= James Duncan Robertson =

Scottish zoologist

James Duncan Robertson FRSE FIB FZS (16 January 1912 - 22 December 1993) was a 20th-century Scottish zoologist.

==Life==

He was born in Glasgow on 16 January 1912 the eldest of four children of James Robertson, a local headmaster of Shetland descent, and his wife Phemie Helen Hunter Muir, a schoolteacher. He was educated at Rutherglen Academy and was school dux in 1929.

He studied zoology at Glasgow University under Prof John Graham Kerr graduating BSc in 1933. He was a Robert Donaldson Scholar 1933 to 1935 during which period he befriended Alexander Haddow, Douglas Bertram and Russell Lumsden. He then went to Cambridge University with a Carnegie Scholarship for postgraduate studies gaining a doctorate (PhD) in 1936. In 1938 he returned to Glasgow as assistant to Prof Edward Hindle.

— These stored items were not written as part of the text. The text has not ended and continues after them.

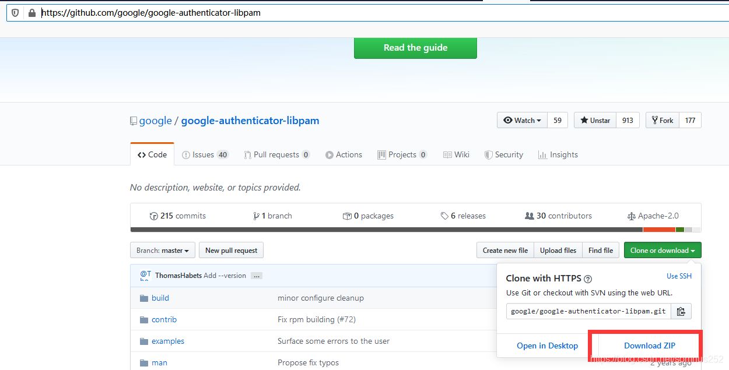
Task: Open the help icon beside Clone with HTTPS
Action: (587, 279)
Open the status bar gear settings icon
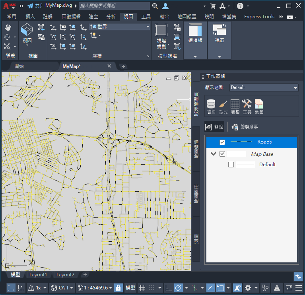This screenshot has height=295, width=305. pyautogui.click(x=248, y=287)
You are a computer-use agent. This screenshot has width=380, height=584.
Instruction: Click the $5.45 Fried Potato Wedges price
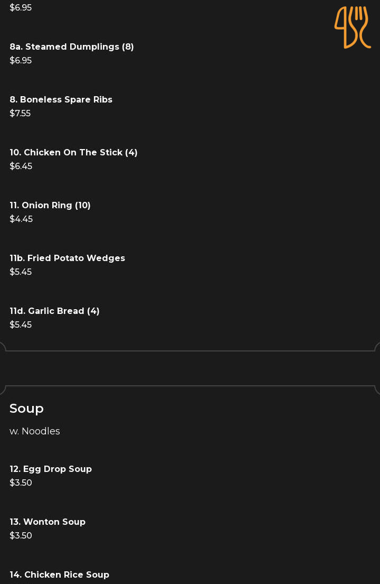(21, 272)
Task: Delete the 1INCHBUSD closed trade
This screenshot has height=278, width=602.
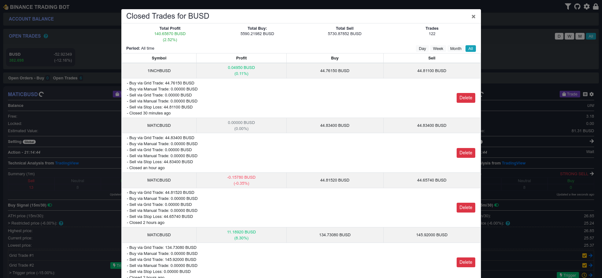Action: (x=465, y=98)
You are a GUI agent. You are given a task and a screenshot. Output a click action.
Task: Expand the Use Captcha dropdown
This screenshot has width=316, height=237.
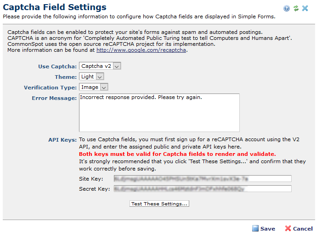click(x=100, y=66)
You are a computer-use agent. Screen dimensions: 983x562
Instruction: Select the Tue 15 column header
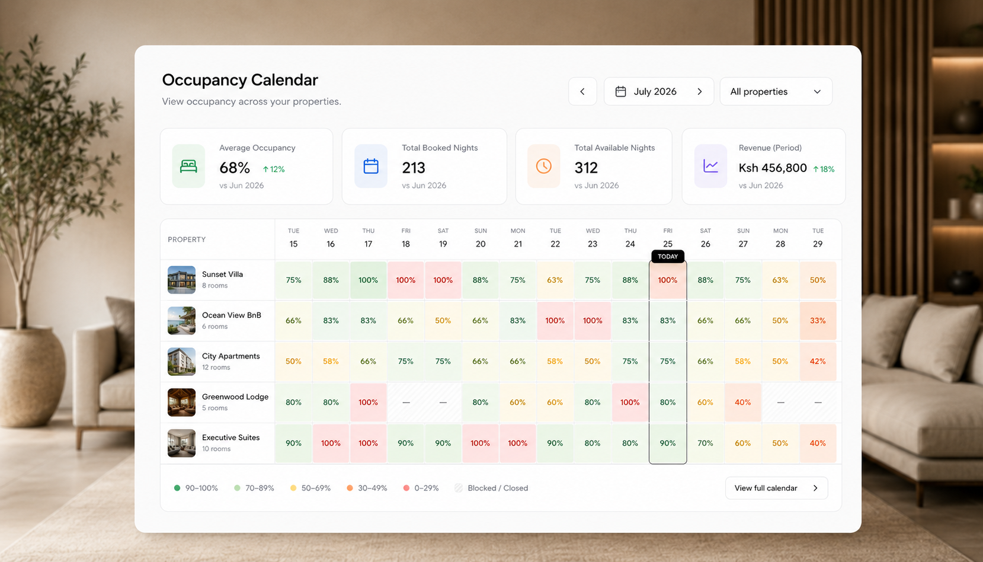(x=293, y=239)
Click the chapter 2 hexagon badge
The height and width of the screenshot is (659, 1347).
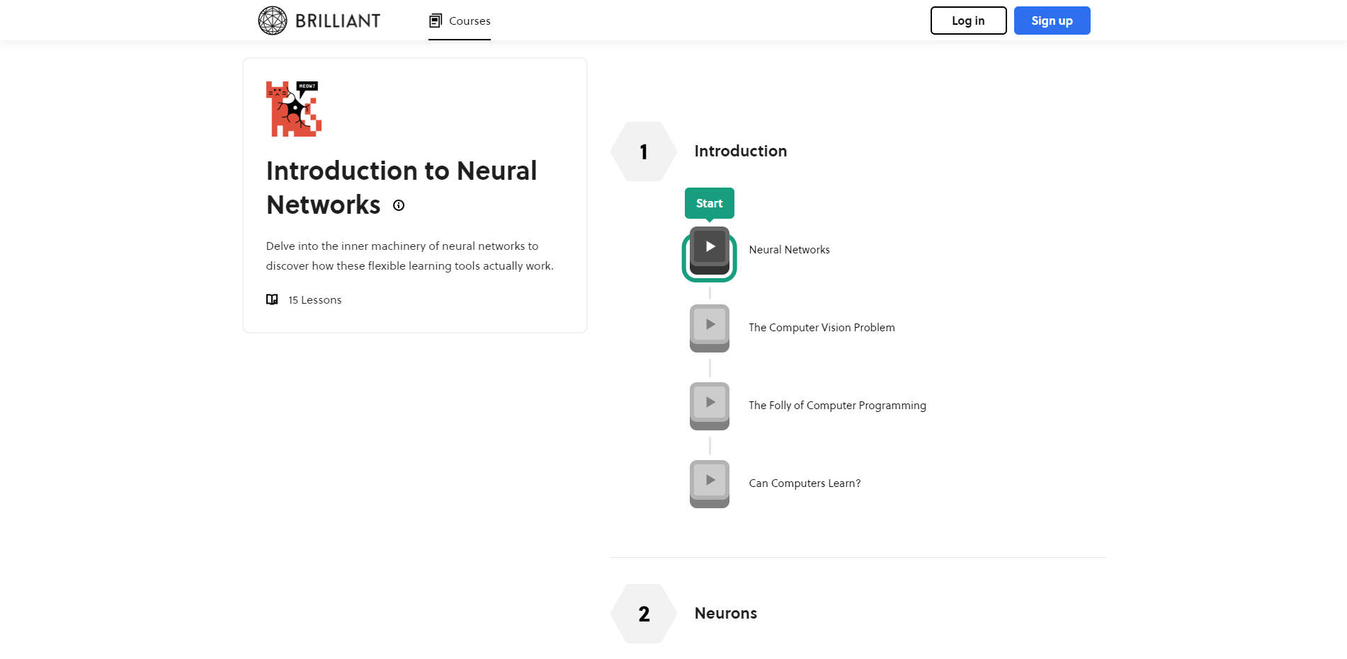[x=643, y=614]
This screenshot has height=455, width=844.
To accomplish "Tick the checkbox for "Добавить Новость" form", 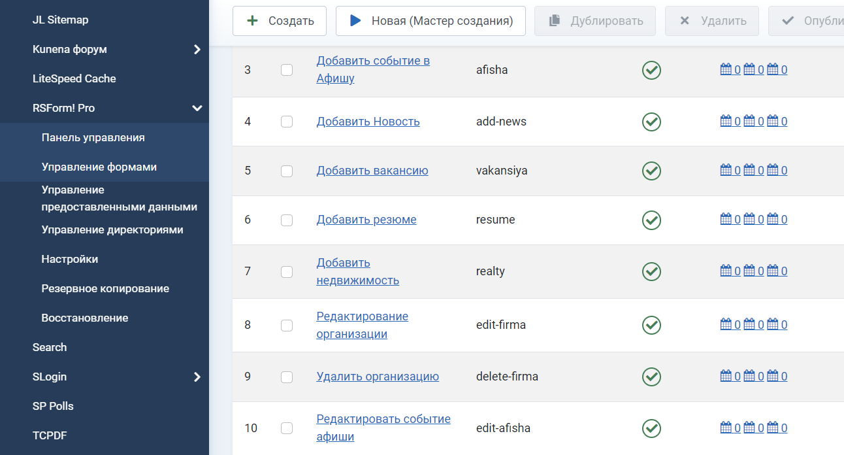I will point(287,122).
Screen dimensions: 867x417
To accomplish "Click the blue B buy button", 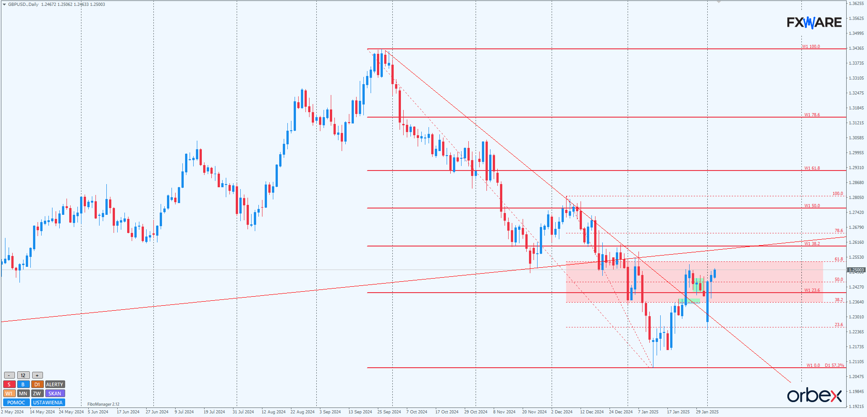I will (23, 384).
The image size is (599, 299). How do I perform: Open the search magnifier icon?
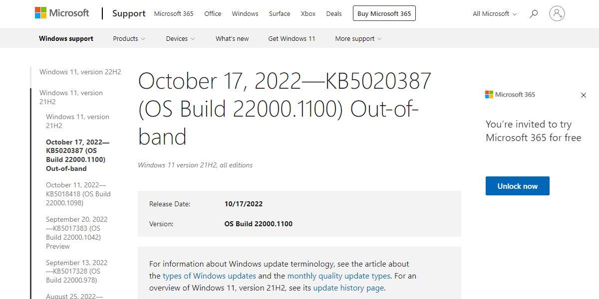click(x=534, y=13)
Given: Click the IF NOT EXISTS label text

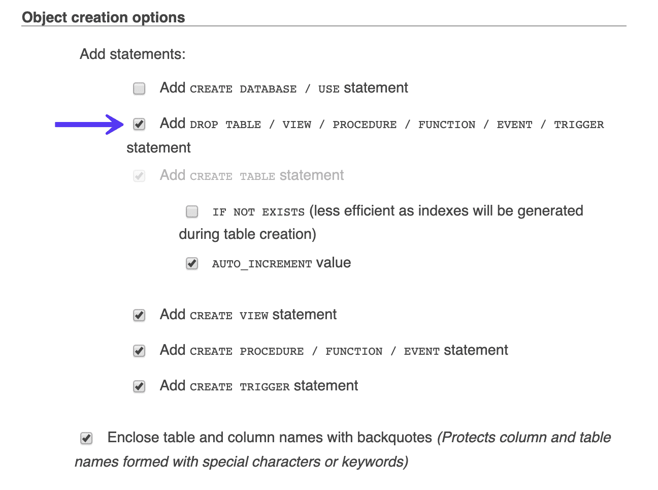Looking at the screenshot, I should (x=257, y=211).
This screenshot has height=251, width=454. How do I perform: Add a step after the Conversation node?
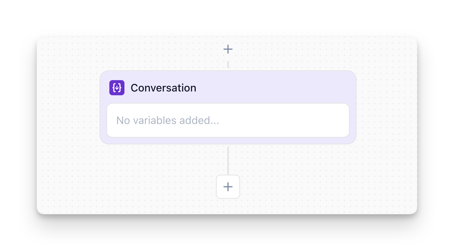click(x=228, y=187)
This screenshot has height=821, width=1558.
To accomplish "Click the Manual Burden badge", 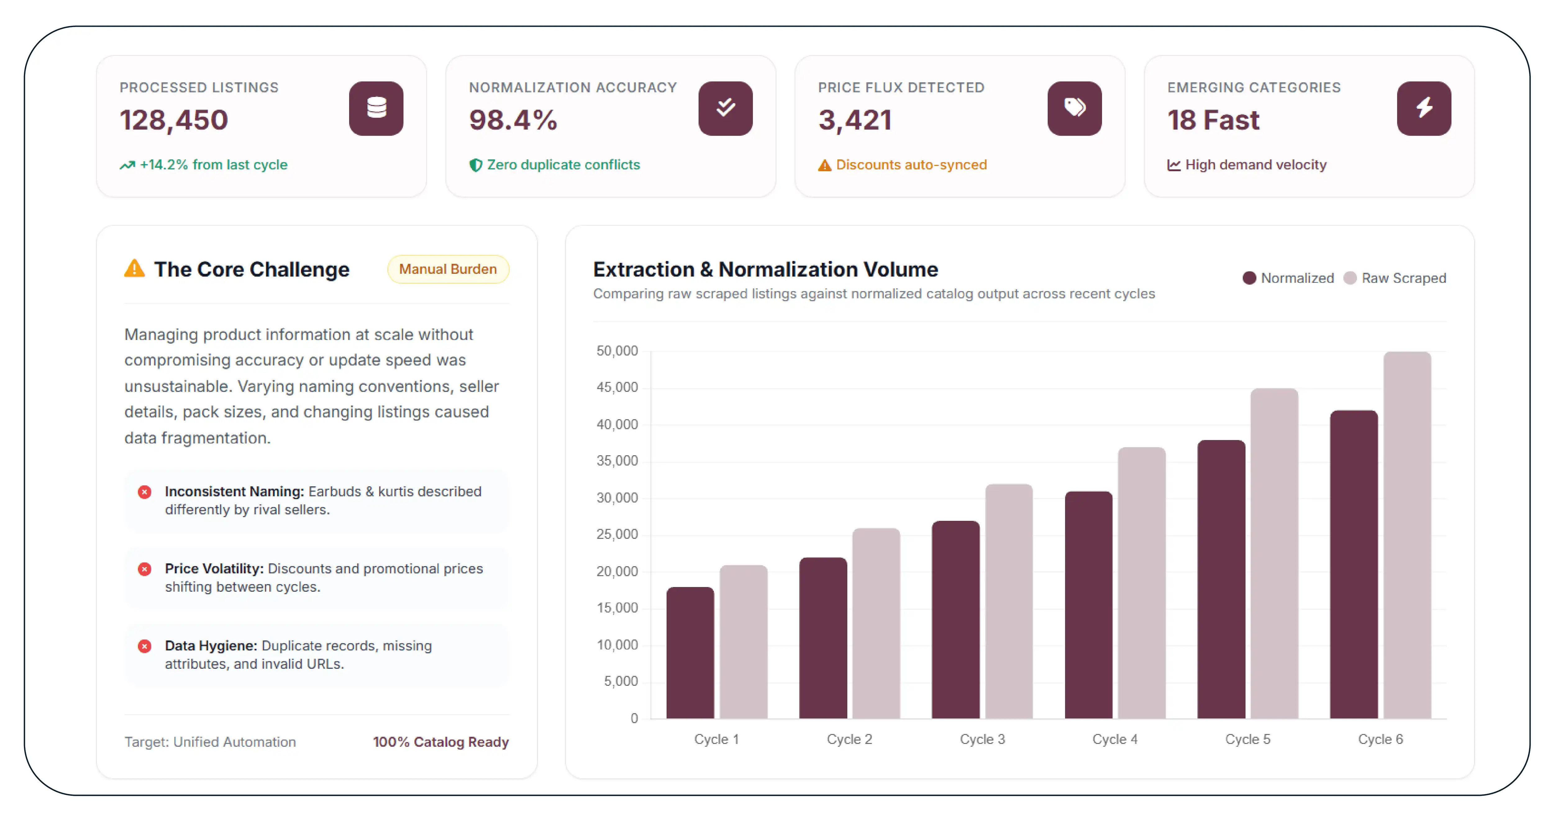I will (x=448, y=269).
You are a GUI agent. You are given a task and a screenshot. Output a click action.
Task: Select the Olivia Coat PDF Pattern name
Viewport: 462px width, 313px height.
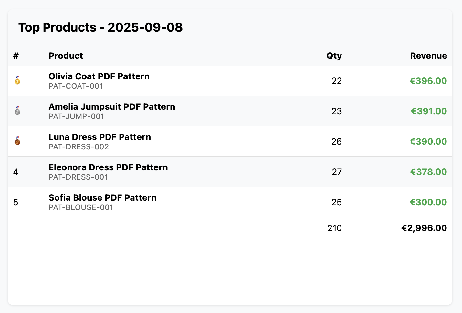pyautogui.click(x=99, y=76)
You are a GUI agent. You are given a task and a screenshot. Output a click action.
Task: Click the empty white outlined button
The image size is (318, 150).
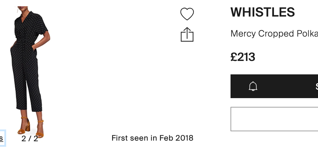pos(274,119)
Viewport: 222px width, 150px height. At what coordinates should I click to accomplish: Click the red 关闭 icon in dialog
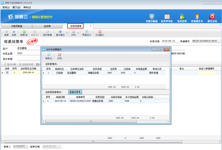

In the Second World War he saw active service in the RAMC, serving as a Captain in West Africa, Italy and India.

Returning to Glasgow University in 1946 he began lecturing in zoology. After several promotions he became Professor in 1964.

In 1952 he was elected a Fellow of the Royal Society of Edinburgh. His proposers were Sir Maurice Yonge, Otto Lowenstein, Ebenezer Ford, Sheina Marshall and Andrew Picken Orr. He served as Vice President of the Society from 1967 to 1969.

He retired in 1982 and died whilst Christmas shopping in Glasgow on 22 December 1993 aged 81.

==Family==

In 1947 he married Isobel Mary (Elma) Lamont Leitch (d.1986).

They had two daughters, Ailsa and Norna Robertson.